Relation

How To Diminish Self-Preservation In Marriage

Do you ever take a step back and wish your marriage had gone differently? Do you and your partner constantly argue or engage in a tug-of-war that wears out your marriage more than it needs to? Marriage will undoubtedly involve arguments because, as human beings, we all have our own tastes and beliefs. But, it pays to be able to disagree politely and in a way that advances communication and action in a married relationship.

You may be asking how to start a relationship change or how to turn the tide. Well, analyzing your self-preservation desire is a crucial place to start. Sincerely think about the following queries: 1) Am I willing to try other approaches in my marriage? 2) Do I become angry or disturbed quickly when I don’t get my way? 3) Does feeling like I don’t have control over my relationship or home make me feel threatened? 4) Do I have to prevail or make my point at any costs? You may have a strong self-preservation urge if the answer to any of those questions is yes. Self-preservation can be detrimental and even ruin your marriage, even though it might come in handy in some situations, as when you’re scared and naked in the middle of the Amazon!

What is self preservation?

Self-preservation is defined by the Merriam-Webster dictionary as “a natural or instinctive tendency to act so as to preserve one’s own existence” as well as “preservation of oneself from destruction or harm.”Now, my friend, hold on if you are trapped in an abusive marriage or have a controlling or coercive partner. The natural desire to protect your own existence must be lessened, though, if you think your spouse is generally liked and you wish to strengthen your marriage. TWO become ONE through marriage. Seems over the top? It may be, but there’s nothing drastic or harmful about it if you’re with the proper person. In fact, when both couples embody this idea of “two becoming one,” marriage becomes easier.

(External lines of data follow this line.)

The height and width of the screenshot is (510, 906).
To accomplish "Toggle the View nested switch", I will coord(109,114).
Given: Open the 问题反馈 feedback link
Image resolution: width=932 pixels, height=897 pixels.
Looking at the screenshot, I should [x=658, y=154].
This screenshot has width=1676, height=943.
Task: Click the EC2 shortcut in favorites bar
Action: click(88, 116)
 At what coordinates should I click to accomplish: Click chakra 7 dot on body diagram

Once you make your commitment, you are no longer a single person. If there is any harm or risk there, it stems from a fear of change and vulnerability (but that’s a different story, for another blog post!). When you and your partner become one, you work to figure out what you both need from each other as a team. After that, you proceed to work together to do that. You give in to what works best for the marriage rather than holding onto your comforts, preferences, style, and opinions in some never-ending “every man for himself” game. I know it can be unsettling to be vulnerable and give up control. It’s possible that you are unaware of how to act in a different way than you have been doing in this area.

To move from SELF-preservation to US-preservation, follow these few steps. US-preservation, in my opinion, is a mature instinct to protect your marriage from danger or ruin, including the damage you do when you behave like a narcissistic control freak (yes, I said it). Let’s get started.

Step 1: Mindfully examine your fears

Think about the things you would rather not happen in your marriage if you were more adaptable and willing to change.

Step 2: Determine whether you trust your partner

Decide if you believe your spouse is trustworthy, sincere, interested in the marriage’s success, and able to offer insightful suggestions and comments. If not, you need to look closely at the reasons behind your inability or unwillingness to trust your partner in those areas.

Step 3: Communicate your fears and concerns

Approach it in a method that enables your spouse to comprehend how to allay your worries and resolve the problems.

Step 4: Identify the key values in your marriage

Together with your spouse, sit down and list the main principles you wish to maintain in your union. Next, list the essential rules of engagement so that, when the time comes, you can respectfully, lovingly, and civilly address opposing viewpoints. If you don’t have to, why start World War III in your house?

Gandhi advocated for being the change you want to see in the world, and I would add, for your marriage. I encourage you to think back on what has been beneficial and begin turning your marriage around. Till then, live well, love deeply, and be mindful!